*What the exercise asks:* Present every line of the rows below as a Markdown table with two columns, No. and Text, numbering each line in order and omitting the blank lines.

+---+

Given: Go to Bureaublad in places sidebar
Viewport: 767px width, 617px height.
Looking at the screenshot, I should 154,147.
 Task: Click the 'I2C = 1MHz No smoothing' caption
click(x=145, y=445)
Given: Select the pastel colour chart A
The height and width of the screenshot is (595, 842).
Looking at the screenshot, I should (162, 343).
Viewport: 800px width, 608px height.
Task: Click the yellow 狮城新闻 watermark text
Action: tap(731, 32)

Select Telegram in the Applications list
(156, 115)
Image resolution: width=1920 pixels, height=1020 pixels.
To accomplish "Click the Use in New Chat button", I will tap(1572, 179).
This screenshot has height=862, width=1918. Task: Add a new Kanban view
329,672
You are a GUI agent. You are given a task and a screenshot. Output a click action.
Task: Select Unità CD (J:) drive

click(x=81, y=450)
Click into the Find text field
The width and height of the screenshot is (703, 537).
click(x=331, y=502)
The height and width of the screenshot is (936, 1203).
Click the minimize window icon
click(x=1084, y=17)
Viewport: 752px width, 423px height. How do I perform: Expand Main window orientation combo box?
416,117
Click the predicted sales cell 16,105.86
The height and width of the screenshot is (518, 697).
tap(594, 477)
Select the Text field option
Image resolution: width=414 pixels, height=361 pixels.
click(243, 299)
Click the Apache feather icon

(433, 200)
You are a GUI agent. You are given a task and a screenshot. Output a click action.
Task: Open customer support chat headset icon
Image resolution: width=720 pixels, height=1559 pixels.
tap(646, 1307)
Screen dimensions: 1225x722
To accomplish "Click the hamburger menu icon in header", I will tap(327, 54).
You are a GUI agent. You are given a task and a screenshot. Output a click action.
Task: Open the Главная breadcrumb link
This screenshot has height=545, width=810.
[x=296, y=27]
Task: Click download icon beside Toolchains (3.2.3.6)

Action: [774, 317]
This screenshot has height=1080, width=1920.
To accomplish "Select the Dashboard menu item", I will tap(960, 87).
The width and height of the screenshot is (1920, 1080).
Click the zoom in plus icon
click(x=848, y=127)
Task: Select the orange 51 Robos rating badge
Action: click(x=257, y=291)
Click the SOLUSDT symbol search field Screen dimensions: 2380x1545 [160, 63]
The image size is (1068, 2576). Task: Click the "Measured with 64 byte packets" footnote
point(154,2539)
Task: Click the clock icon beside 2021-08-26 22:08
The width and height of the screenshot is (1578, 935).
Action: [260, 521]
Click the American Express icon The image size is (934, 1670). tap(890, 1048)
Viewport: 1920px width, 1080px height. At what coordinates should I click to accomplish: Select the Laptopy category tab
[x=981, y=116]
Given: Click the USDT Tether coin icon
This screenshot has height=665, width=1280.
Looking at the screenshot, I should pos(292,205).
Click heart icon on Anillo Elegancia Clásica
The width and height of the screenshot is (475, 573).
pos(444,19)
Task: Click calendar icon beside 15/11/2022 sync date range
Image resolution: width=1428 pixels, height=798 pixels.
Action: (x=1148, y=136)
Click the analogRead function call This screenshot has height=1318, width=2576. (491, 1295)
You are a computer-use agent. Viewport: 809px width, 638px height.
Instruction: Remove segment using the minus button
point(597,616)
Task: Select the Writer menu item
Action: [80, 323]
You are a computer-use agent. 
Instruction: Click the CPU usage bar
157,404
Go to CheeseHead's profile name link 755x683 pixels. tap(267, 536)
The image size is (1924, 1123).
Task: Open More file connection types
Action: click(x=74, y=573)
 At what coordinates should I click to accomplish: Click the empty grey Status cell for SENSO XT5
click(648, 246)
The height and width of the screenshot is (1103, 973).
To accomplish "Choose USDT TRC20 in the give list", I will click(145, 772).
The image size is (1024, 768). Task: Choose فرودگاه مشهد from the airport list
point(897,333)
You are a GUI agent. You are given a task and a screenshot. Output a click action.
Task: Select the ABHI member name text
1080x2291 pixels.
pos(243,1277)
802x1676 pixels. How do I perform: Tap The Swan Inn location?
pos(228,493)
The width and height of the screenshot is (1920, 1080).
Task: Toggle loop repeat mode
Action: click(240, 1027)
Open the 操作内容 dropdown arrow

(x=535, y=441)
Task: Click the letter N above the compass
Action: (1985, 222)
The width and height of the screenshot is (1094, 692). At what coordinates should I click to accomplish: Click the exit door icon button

+---+

*Completed exercise:*
| No. | Text |
|---|---|
| 1 | Given: Go to Bureaublad in places sidebar |
| 2 | Viewport: 767px width, 617px height. |
| 3 | Looking at the screenshot, I should 154,147. |
| 4 |  Task: Click the 'I2C = 1MHz No smoothing' caption |
| 5 | click(x=145, y=445) |
| 6 | Given: Select the pastel colour chart A |
| 7 | The height and width of the screenshot is (595, 842). |
| 8 | Looking at the screenshot, I should (162, 343). |
| 9 | Viewport: 800px width, 608px height. |
| 10 | Task: Click the yellow 狮城新闻 watermark text |
| 11 | Action: tap(731, 32) |
| 12 | Select Telegram in the Applications list |
| 13 | (156, 115) |
| 14 | Image resolution: width=1920 pixels, height=1020 pixels. |
| 15 | To accomplish "Click the Use in New Chat button", I will tap(1572, 179). |
| 16 | This screenshot has height=862, width=1918. Task: Add a new Kanban view |
| 17 | 329,672 |
| 18 | You are a GUI agent. You are given a task and a screenshot. Output a click action. |
| 19 | Task: Select Unità CD (J:) drive |
| 20 | click(x=81, y=450) |
| 21 | Click into the Find text field |
| 22 | The width and height of the screenshot is (703, 537). |
| 23 | click(x=331, y=502) |
| 24 | The height and width of the screenshot is (936, 1203). |
| 25 | Click the minimize window icon |
| 26 | click(x=1084, y=17) |
| 27 | Viewport: 752px width, 423px height. How do I perform: Expand Main window orientation combo box? |
| 28 | 416,117 |
| 29 | Click the predicted sales cell 16,105.86 |
| 30 | The height and width of the screenshot is (518, 697). |
| 31 | tap(594, 477) |
| 32 | Select the Text field option |
| 33 | Image resolution: width=414 pixels, height=361 pixels. |
| 34 | click(243, 299) |
| 35 | Click the Apache feather icon |
| 36 | (433, 200) |
| 37 | You are a GUI agent. You are given a task and a screenshot. Output a click action. |
| 38 | Task: Open customer support chat headset icon |
| 39 | Image resolution: width=720 pixels, height=1559 pixels. |
| 40 | tap(646, 1307) |
| 41 | Screen dimensions: 1225x722 |
| 42 | To accomplish "Click the hamburger menu icon in header", I will tap(327, 54). |
| 43 | You are a GUI agent. You are given a task and a screenshot. Output a click action. |
| 44 | Task: Open the Главная breadcrumb link |
| 45 | This screenshot has height=545, width=810. |
| 46 | [x=296, y=27] |
| 47 | Task: Click download icon beside Toolchains (3.2.3.6) |
| 48 | Action: [774, 317] |
| 49 | This screenshot has height=1080, width=1920. |
| 50 | To accomplish "Select the Dashboard menu item", I will tap(960, 87). |
| 51 | The width and height of the screenshot is (1920, 1080). |
| 52 | Click the zoom in plus icon |
| 53 | click(x=848, y=127) |
| 54 | Task: Select the orange 51 Robos rating badge |
| 55 | Action: click(x=257, y=291) |
| 56 | Click the SOLUSDT symbol search field Screen dimensions: 2380x1545 [160, 63] |
| 57 | The image size is (1068, 2576). Task: Click the "Measured with 64 byte packets" footnote |
| 58 | point(154,2539) |
| 59 | Task: Click the clock icon beside 2021-08-26 22:08 |
| 60 | The width and height of the screenshot is (1578, 935). |
| 61 | Action: [260, 521] |
| 62 | Click the American Express icon The image size is (934, 1670). tap(890, 1048) |
| 63 | Viewport: 1920px width, 1080px height. At what coordinates should I click to accomplish: Select the Laptopy category tab |
| 64 | [x=981, y=116] |
| 65 | Given: Click the USDT Tether coin icon |
| 66 | This screenshot has height=665, width=1280. |
| 67 | Looking at the screenshot, I should pos(292,205). |
| 68 | Click heart icon on Anillo Elegancia Clásica |
| 69 | The width and height of the screenshot is (475, 573). |
| 70 | pos(444,19) |
| 71 | Task: Click calendar icon beside 15/11/2022 sync date range |
| 72 | Image resolution: width=1428 pixels, height=798 pixels. |
| 73 | Action: (x=1148, y=136) |
| 74 | Click the analogRead function call This screenshot has height=1318, width=2576. (491, 1295) |
| 75 | You are a computer-use agent. Viewport: 809px width, 638px height. |
| 76 | Instruction: Remove segment using the minus button |
| 77 | point(597,616) |
| 78 | Task: Select the Writer menu item |
| 79 | Action: [80, 323] |
| 80 | You are a computer-use agent.  |
| 81 | Instruction: Click the CPU usage bar |
| 82 | 157,404 |
| 83 | Go to CheeseHead's profile name link 755x683 pixels. tap(267, 536) |
| 84 | The image size is (1924, 1123). |
| 85 | Task: Open More file connection types |
| 86 | Action: click(x=74, y=573) |
| 87 |  At what coordinates should I click to accomplish: Click the empty grey Status cell for SENSO XT5 |
| 88 | click(648, 246) |
| 89 | The height and width of the screenshot is (1103, 973). |
| 90 | To accomplish "Choose USDT TRC20 in the give list", I will click(145, 772). |
| 91 | The image size is (1024, 768). Task: Choose فرودگاه مشهد from the airport list |
| 92 | point(897,333) |
| 93 | You are a GUI agent. You are given a task and a screenshot. Output a click action. |
| 94 | Task: Select the ABHI member name text |
| 95 | 1080x2291 pixels. |
| 96 | pos(243,1277) |
| 97 | 802x1676 pixels. How do I perform: Tap The Swan Inn location? |
| 98 | pos(228,493) |
| 99 | The width and height of the screenshot is (1920, 1080). |
| 100 | Task: Toggle loop repeat mode |
| 101 | Action: click(240, 1027) |
| 102 | Open the 操作内容 dropdown arrow |
| 103 | (x=535, y=441) |
| 104 | Task: Click the letter N above the compass |
| 105 | Action: (1985, 222) |
| 106 | The width and height of the screenshot is (1094, 692). At what coordinates should I click to accomplish: Click the exit door icon button |